When large groups of people stop challenging their own assumptions, cultures polarize. Conversations collapse. Curiosity dies. Everything becomes a battle between “right” and “wrong,” “us” and “them.” Many societal conflicts appear less about facts and more about identity-protecting beliefs that people are afraid to examine.
Algorithms reward certainty, outrage, and emotional simplicity. Nuance doesn’t spread well. Humility doesn’t go viral. Being wrong rarely gets applause.
And so people dig in. The result isn’t just division — it’s intellectual stagnation. A society that cannot question itself cannot grow.
On an individual level, confirmation bias quietly narrows a person’s life.
It limits emotional range. It reduces psychological flexibility. It makes growth feel threatening rather than inviting.
People often come to therapy saying they want clarity, peace, or confidence. What they’re really asking for is relief from the exhausting effort of defending a worldview that no longer serves them. Letting go of confirmation bias isn’t about abandoning values. It’s about loosening the grip on certainty so learning becomes possible again.

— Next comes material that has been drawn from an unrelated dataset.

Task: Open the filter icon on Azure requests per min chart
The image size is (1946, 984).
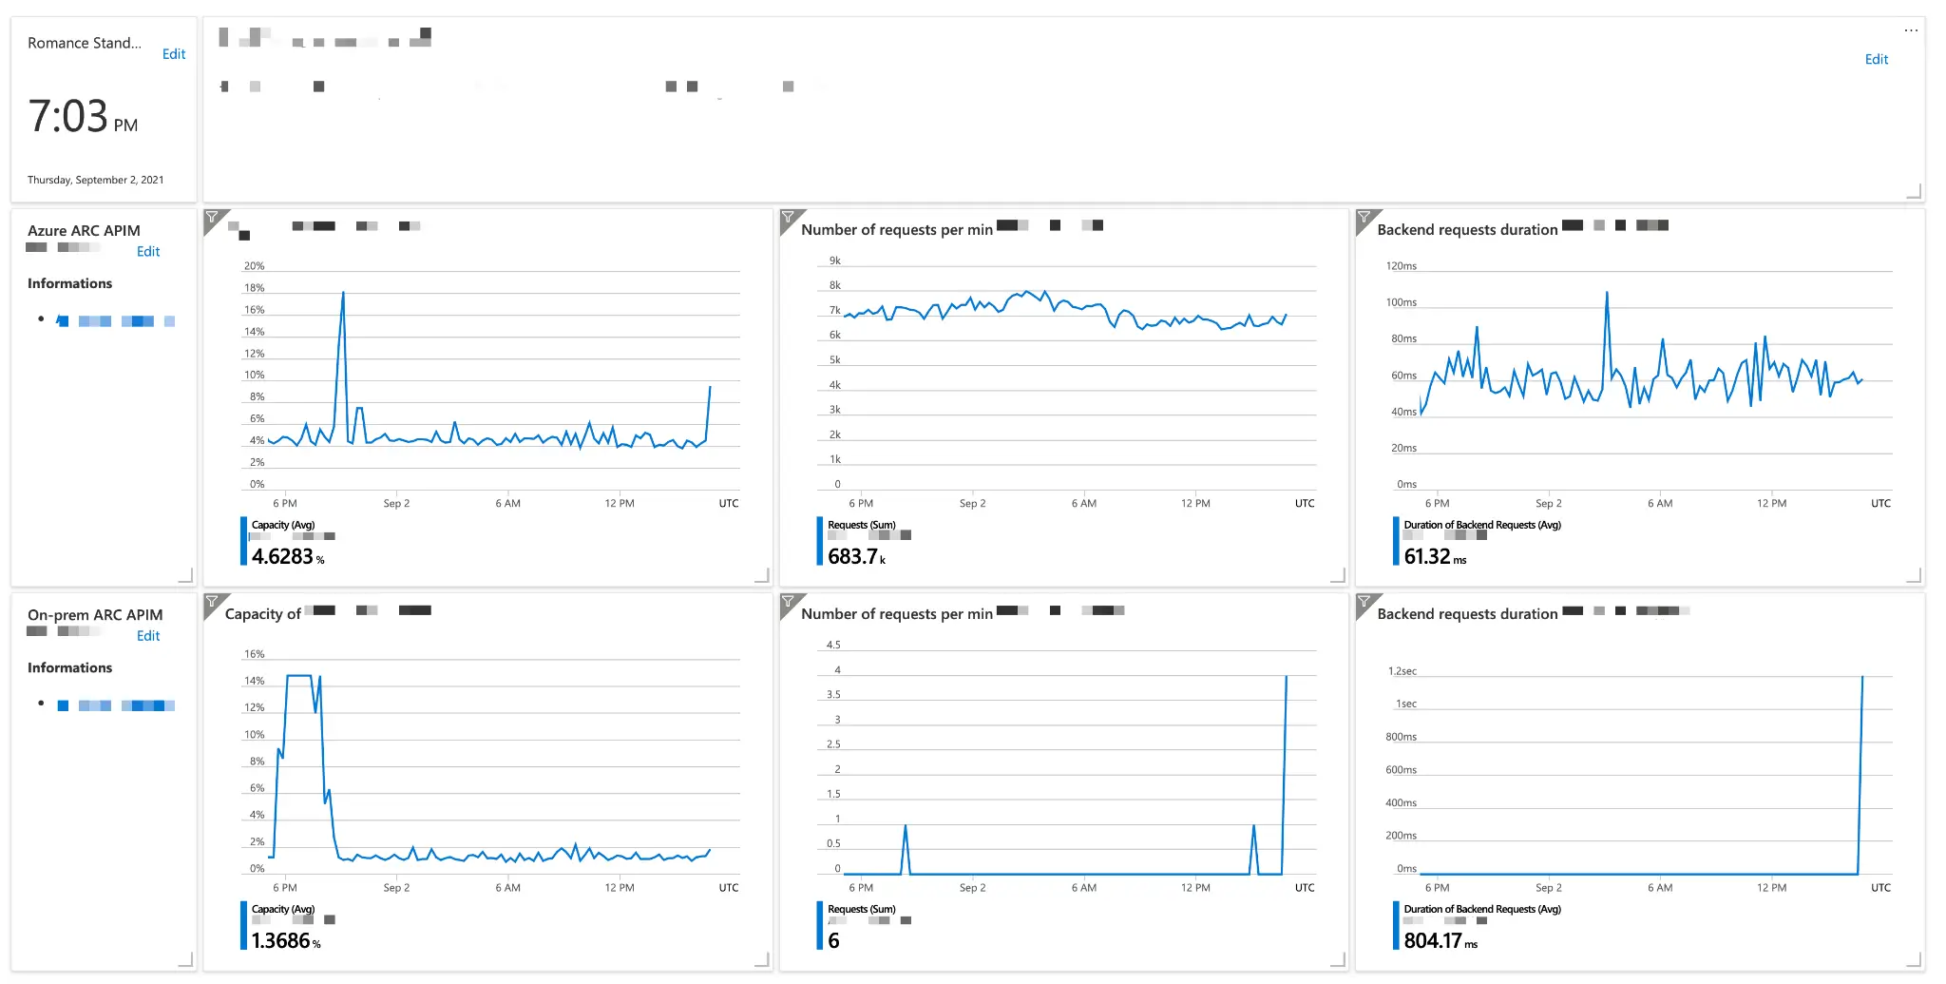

Being “well-rounded” isn’t about knowing everything. It’s about remaining teachable.
A cultured person isn’t defined by how much they’ve read or how refined their opinions sound. They’re defined by their willingness to encounter perspectives that don’t immediately make sense to them.
That willingness requires a few difficult shifts.
First, accepting that being wrong is not the same as being foolish.
Second, recognizing that discomfort is often a sign of growth, not danger.
Third, understanding that complexity doesn’t weaken beliefs — it strengthens them.
A worldview that survives honest scrutiny is far more resilient than one protected by avoidance.
This isn’t about “fixing” the mind. It’s about relating to it differently.
Here are a few practices that help loosen confirmation bias without creating defensiveness:
In therapy, confirmation bias often reveals itself gently.
A client will present a story about themselves or their life that feels airtight — until small contradictions begin to appear. Over time, those contradictions aren’t threats; they’re invitations.
Therapy doesn’t work by replacing one belief with another. It works by expanding the frame so the person has more room to move, think, and choose.
Growth doesn’t come from being right.
It comes from being open.
I don’t believe confirmation bias is a flaw unique to our time. Humans have always struggled with it.
But I do believe the stakes are higher now.
When people stop questioning themselves, they stop listening. When they stop listening, they stop relating. And when that happens — at any scale — empathy erodes. A society that cannot reflect on its own assumptions risks mistaking certainty for wisdom and confidence for truth.
The alternative isn’t relativism or chaos. It’s humility. It’s curiosity. It’s the courage to say, “There may be more here than I’m seeing.”
Becoming more well-rounded isn’t about collecting better arguments. It’s about cultivating a mind that can hold complexity without panic. Confirmation bias thrives in fear and therefore, it weakens in curiosity.
And while we may never eliminate it entirely — nor should we expect to — learning to recognize it might be one of the most meaningful acts of personal and cultural responsibility we can take on. Because the moment you stop assuming you already know the full story…
That’s the moment your world starts to get bigger.